I am glad I went to Catholic school and even gladder I had this upbringing. It gave me an edge in music school (no joke, especially when studying sacred and early music), gave me cultural depth and beauty of tradition on holidays, and showed me the importance of having spirituality in one's life.
But here's why I'm confused:
- I believe priests should be allowed to marry.
- Furthermore, I believe women should be priests.
- I believe in gay marriage. Vehemently. Especially when I see so many beautiful gay couples and so many awful heterosexual ones. God is love, and whosoever lives in love lives in God.
- I believe that there should be no law against abortion, even though I personally would never have one.
- I practice hormonal birth control, and I believe that it is a greater respect to the dignity of life to practice it than for me to have a kid who would have birth defects from the antidepressants I take to keep myself from committing suicide.
- I entirely dislike the church's stance on multiple political and personal beliefs: birth control, abortion, abstinence before marriage, gay marriage, priests' lifestyles (the vow of chastity), women as priests, etc. Furthermore, the church telling me who to vote for does not have a place in my life, and I will probably vote opposite whoever they endorse on purpose.

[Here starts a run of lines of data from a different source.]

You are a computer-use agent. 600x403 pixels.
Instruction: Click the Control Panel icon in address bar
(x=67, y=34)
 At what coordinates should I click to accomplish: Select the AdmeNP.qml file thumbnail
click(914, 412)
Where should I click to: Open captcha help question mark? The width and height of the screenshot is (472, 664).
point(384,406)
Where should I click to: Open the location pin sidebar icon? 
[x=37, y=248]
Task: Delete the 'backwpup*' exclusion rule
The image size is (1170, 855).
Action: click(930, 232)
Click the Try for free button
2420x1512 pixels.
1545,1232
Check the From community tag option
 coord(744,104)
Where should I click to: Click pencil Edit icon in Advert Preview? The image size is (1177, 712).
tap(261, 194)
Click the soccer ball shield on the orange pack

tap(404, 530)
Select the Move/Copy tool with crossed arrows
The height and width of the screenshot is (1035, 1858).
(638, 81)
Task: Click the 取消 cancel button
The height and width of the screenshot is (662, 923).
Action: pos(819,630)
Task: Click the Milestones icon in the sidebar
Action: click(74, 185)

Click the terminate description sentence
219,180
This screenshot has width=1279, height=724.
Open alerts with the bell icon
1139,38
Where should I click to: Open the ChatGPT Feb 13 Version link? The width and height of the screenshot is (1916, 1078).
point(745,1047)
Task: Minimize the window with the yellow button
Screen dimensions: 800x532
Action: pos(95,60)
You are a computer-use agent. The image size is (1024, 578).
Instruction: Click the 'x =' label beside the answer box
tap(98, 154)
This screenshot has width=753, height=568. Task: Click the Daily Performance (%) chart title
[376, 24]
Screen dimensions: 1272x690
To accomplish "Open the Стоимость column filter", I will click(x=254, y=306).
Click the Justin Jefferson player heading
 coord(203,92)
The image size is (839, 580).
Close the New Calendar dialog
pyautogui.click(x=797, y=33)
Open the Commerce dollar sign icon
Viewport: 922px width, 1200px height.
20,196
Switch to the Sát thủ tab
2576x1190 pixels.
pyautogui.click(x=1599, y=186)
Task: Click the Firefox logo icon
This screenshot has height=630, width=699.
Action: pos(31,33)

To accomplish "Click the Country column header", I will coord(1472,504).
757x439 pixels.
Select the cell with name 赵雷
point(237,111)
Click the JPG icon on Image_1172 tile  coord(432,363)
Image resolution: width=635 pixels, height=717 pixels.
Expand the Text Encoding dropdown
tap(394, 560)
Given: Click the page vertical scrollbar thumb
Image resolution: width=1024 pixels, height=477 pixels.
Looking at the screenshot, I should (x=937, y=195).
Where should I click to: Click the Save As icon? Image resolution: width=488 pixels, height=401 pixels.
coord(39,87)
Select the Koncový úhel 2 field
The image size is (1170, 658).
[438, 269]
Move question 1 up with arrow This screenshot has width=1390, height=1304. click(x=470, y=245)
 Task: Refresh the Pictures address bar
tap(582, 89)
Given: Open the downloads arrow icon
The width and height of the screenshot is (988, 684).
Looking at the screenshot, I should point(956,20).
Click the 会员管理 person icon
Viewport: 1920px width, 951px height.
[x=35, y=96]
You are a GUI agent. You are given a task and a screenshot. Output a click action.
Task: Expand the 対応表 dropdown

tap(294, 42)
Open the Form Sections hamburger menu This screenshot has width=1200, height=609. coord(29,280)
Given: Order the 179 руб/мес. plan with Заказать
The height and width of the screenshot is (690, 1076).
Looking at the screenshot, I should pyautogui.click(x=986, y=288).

- I don't believe in transubstantiation. I believe in Real Presence. (I.e. God is present in the host, but the host is not God himself.)
- I don't believe that the sacrament of Confession actually absolves you from your sins. I believe that can only be done through your own genuine repentance and effort to never commit that sin again.
- I don't really think there is a place for me to sit in the church if I'm sitting there resenting everything. If anything, I think my presence is damaging, even though God is supposed to accept us and welcome us at our darkest moments. This is a very confusing point of contention in my heart.
- I don't believe that giving up something trivial like chocolate is the best way to make yourself closer to God during Lent. Do something significant instead, like REAL self-improvement. God wants you to have the chocolate once in a while. For realz. Especially if you thank Him for it.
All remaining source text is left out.